Orkhon
Mongolia's smallest province, built around world's fourth-largest copper mine. Soviet joint venture from 1974; half the population was Russian by the 1980s. Now 13.5% of national GDP from 844 km².
Orkhon is Mongolia's smallest province by area—844 square kilometers, essentially the footprint of a single city and its mine. Erdenet exists because copper exists beneath it. Soviet and Mongolian geologists confirmed a massive deposit in 1970; by 1974 construction had begun on a joint venture that would become the fourth-largest copper mine in the world. The city rose from nothing: Soviet engineers designed it, Soviet specialists operated it, and by the 1980s, half of Erdenet's population was Russian.
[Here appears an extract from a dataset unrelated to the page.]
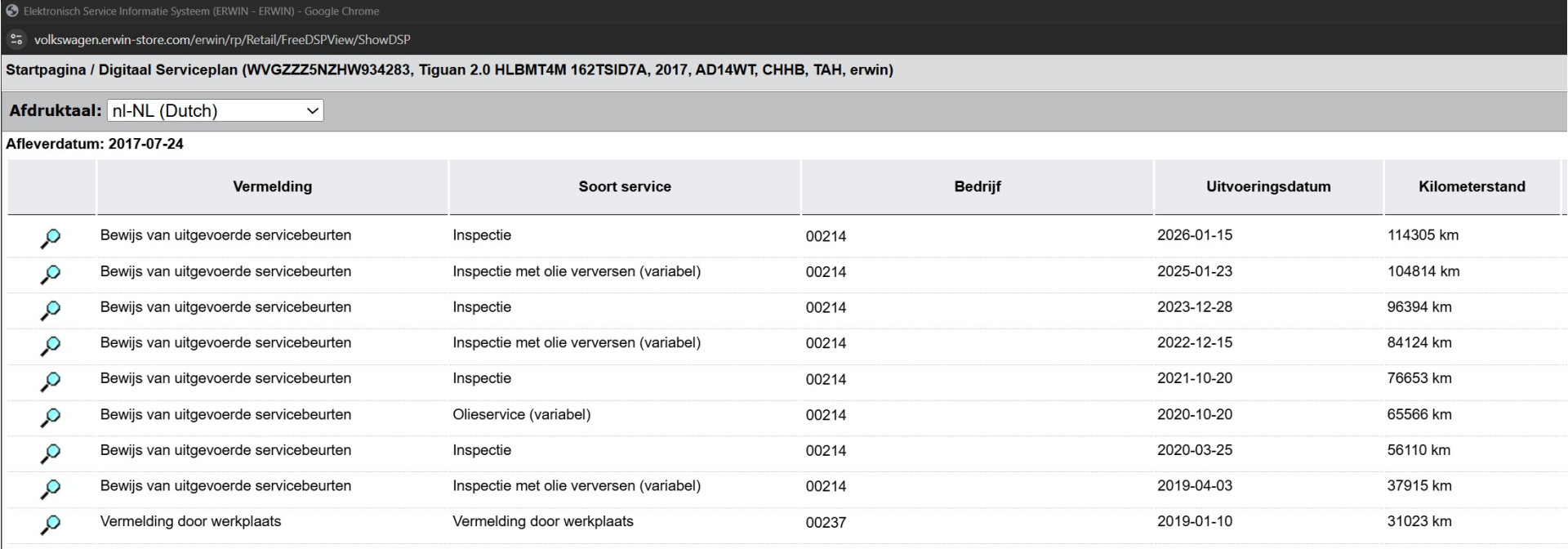
Task: View details for the 56110 km inspection
Action: 50,453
The ore-processing plant commissioned in 1981 began exporting copper concentrate—30% pure copper—mostly to the Soviet Union. When that system collapsed, so did Erdenet's Russian population, dropping from half to roughly 10% as engineers and miners returned home. The architecture they left behind—block apartments, industrial Soviet aesthetic—still defines a city that feels transported from 1970s Central Asia.
The mine persists. Erdenet Mining Corporation extracts 22 million tons of ore annually, producing 127,000 tons of copper and nearly 2,000 tons of molybdenum. These numbers translate to 13.5% of Mongolia's GDP and 7% of its tax revenue from a single facility. The 8,000 employees earn salaries that give Orkhon the highest per-capita GRDP in Mongolia—$6,400, more than double the national average.
A railway spur connects Erdenet to Darkhan on the Trans-Mongolian mainline, built specifically to haul ore southward. By 2026, Orkhon's future remains what it has been since 1974: extracting copper until the deposit depletes, a company town elevated to provincial status.